Verso il premier sale una critica di sapore moralistico, che si può
ignorare. E una razionale e politica, alla quale Renzi può dare
risposte. In ogni caso, conterà di più il giudizio degli italiani.
Su un punto Matteo Renzi, con tutte le critiche che gli si
possono muovere, ha ragione: il giudizio sul tentativo di governo non
può essere dato oggi, e non può dipendere dai mal di pancia causati dai
tornanti stretti dell’Italicum.
Lui per primo deve saper distinguere due diversi tipi di obiezioni
che salgono dal suo stesso mondo. Da una parte c’è la reazione
infastidita dei puristi renziani di fronte agli inevitabili compromessi.
Nasce da un fondo di moralismo e si alimenta di un mito delle origini
già potente nonostante si tratti in fondo dell’altroieri.
Senza iattanza, anzi con rispetto, Renzi dovrebbe fregarsene. Più
stringente e vincolante delle promesse fatte al popolo della Leopolda,
Renzi ha un impegno col popolo italiano, cioè con un interlocutore
diverso e più ampio di tutte le Leopolde messe insieme.
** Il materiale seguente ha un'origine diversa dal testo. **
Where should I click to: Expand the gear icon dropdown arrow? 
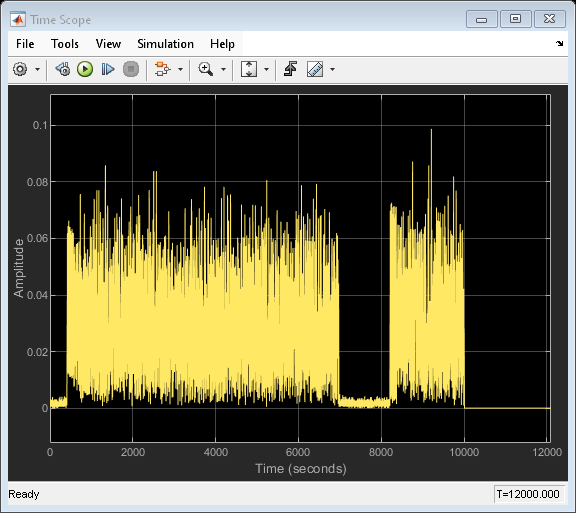[37, 69]
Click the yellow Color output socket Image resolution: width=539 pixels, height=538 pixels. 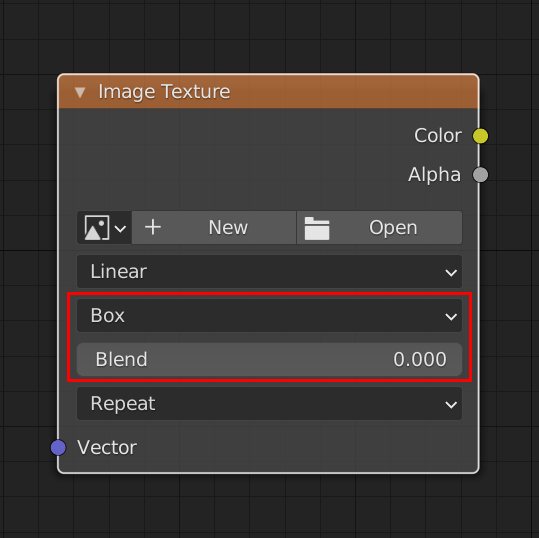point(480,136)
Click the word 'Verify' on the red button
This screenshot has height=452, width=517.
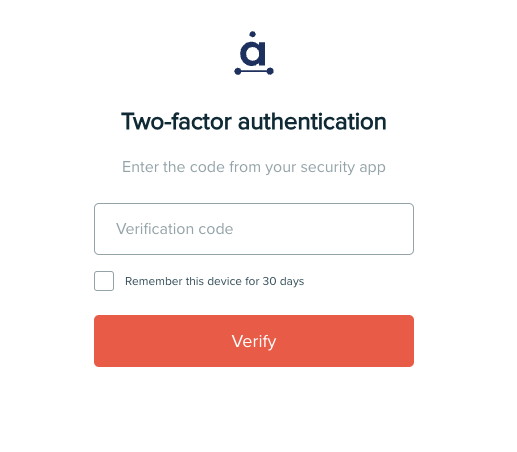point(254,342)
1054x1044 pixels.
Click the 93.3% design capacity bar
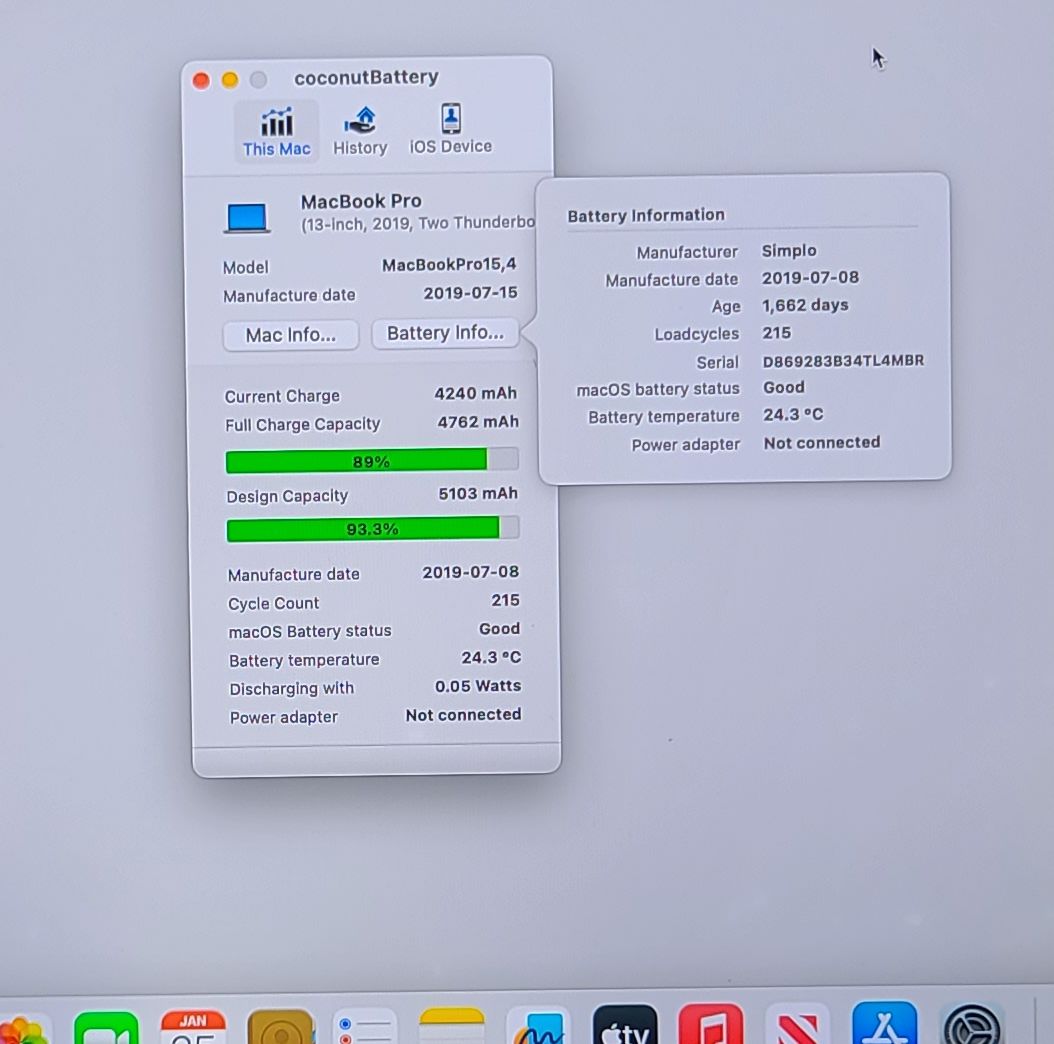(372, 529)
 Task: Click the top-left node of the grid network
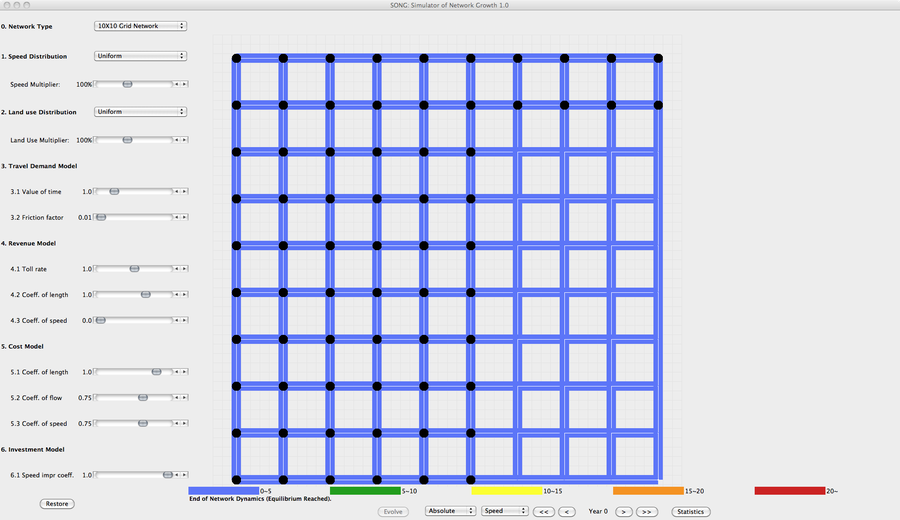pos(236,58)
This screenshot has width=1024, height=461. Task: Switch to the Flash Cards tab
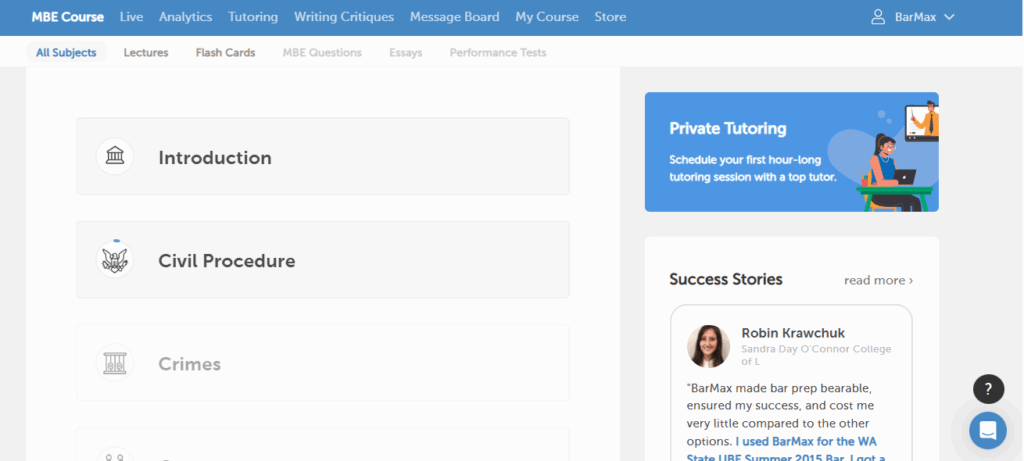point(225,52)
Davanti al paese la credibilità di Renzi sembra essere ancora
intatta, e la prova vera arriverà solo sulla concretezza delle misure
sul lavoro e sulla autorevolezza del giovane premier davanti agli
assillanti partner internazionali. In questo senso, l’esordio nel
vertice europeo di oggi sarà significativo: anche se sul tema ucraino
siamo francamente di rincalzo, sarà importante non farsi marginalizzare o
non farsi notare per caratteristiche gaffes à l’italienne.
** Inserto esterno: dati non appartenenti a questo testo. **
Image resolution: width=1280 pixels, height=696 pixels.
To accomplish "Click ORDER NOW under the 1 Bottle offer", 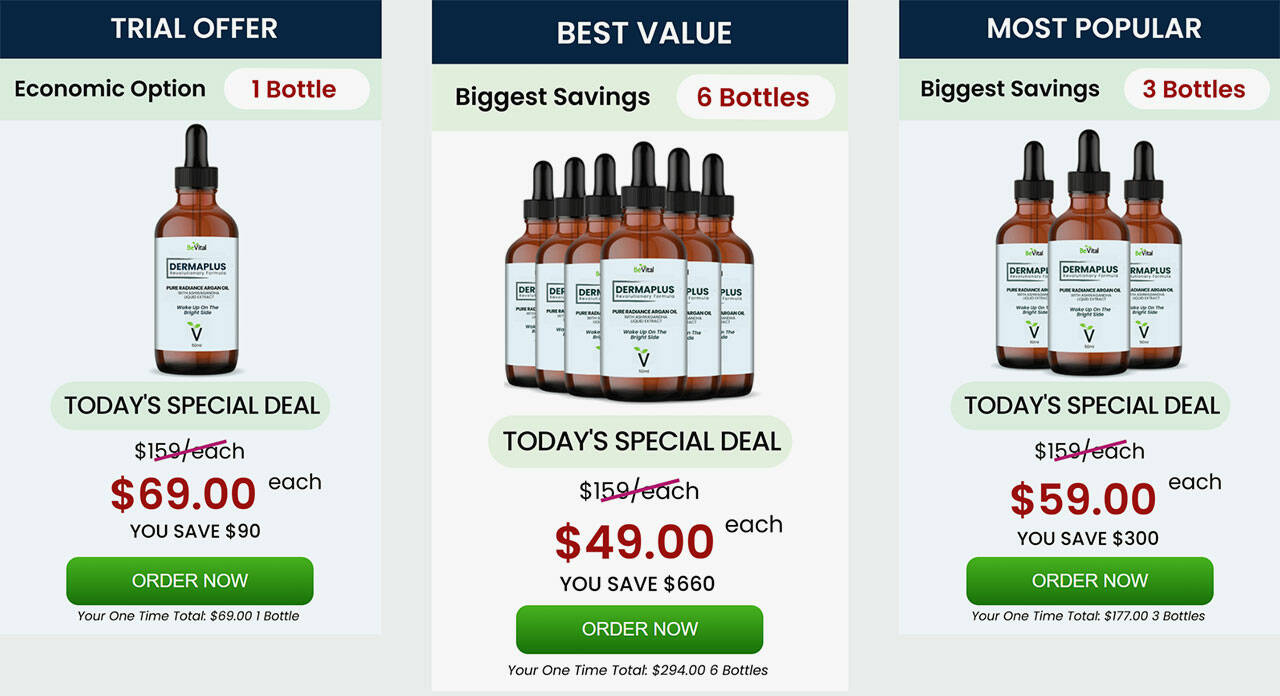I will pos(190,581).
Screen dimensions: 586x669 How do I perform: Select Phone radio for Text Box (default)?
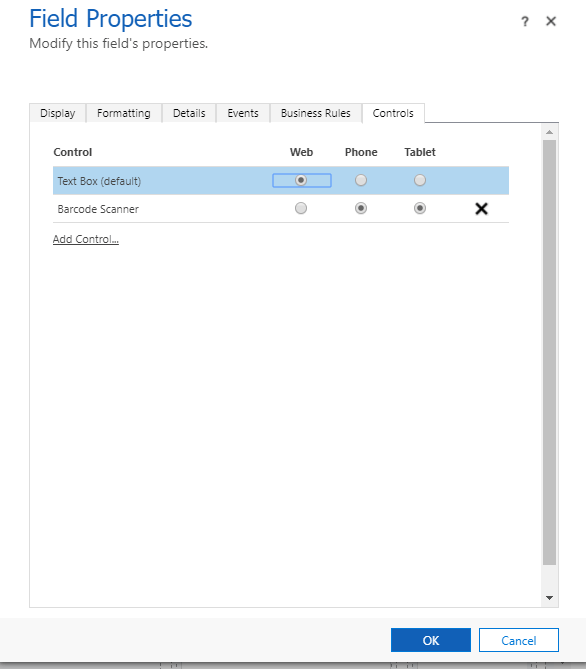click(361, 180)
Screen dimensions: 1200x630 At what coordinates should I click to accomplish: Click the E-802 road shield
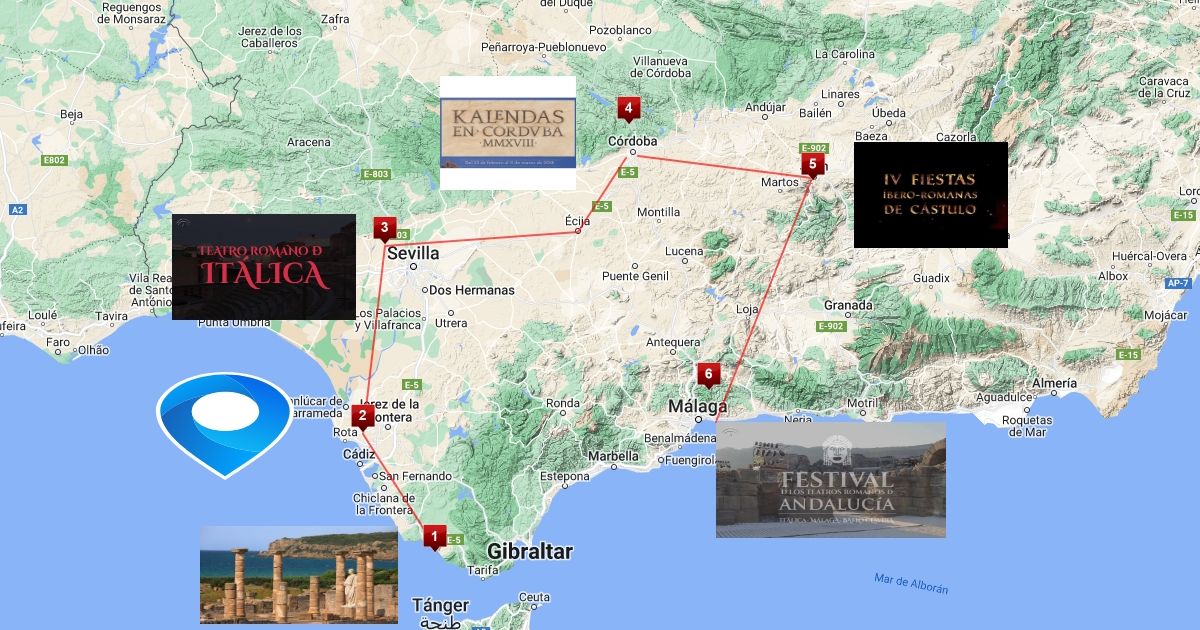tap(54, 160)
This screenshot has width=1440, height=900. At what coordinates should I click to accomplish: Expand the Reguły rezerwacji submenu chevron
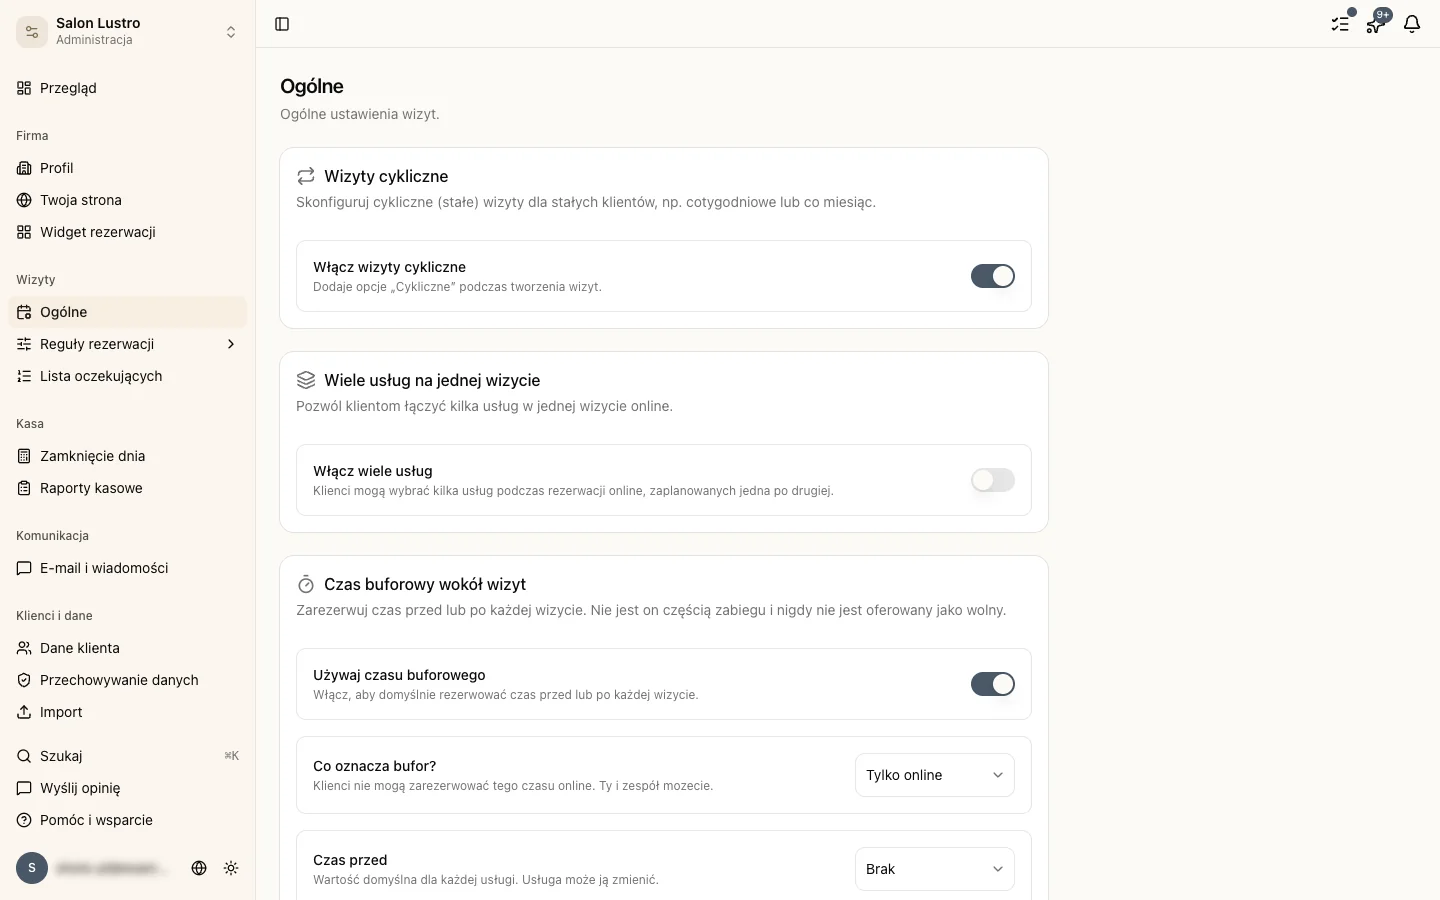pos(231,344)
Il secondo tipo di critiche amiche non ha nulla di moralistico o di
nostalgico. Viene da chi valutava il quadro politico del governo Letta
troppo confuso, logorato e fragile da prestarsi a essere trampolino
della “rivoluzione” renziana.
Ora costoro trovano nella vicenda della legge elettorale spiacevoli
conferme. Ma la vicenda è in corso, le scommesse negative sulla
disponibilità del senato ad autoriformarsi (e intanto già solo a
confermare l’impianto dell’Italicum senza scherzi) possono valere
come quelle positive. Renzi non può fare inversioni a U, deve rimanere
sul lato dell’ottimismo, tenterà di far girare pagina all’agenda
politico-mediatica passando al Jobs Act. E a dubbi che hanno una
base di razionalità può dare una risposta: chiarire che lui non è a
palazzo Chigi a qualsiasi costo; che c’è un limite al compromesso; e che
non s’è già consegnato alla palude parlamentare che non lo ama (in gran
parte composta dal suo stesso partito).
Insomma, per quanto la cosa abbia un peso relativo (vale sempre il discorso della priorità da dare al feeling col paese), Renzi è in tempo per dimostrarci che noi sbagliamo e che lui ha ragione.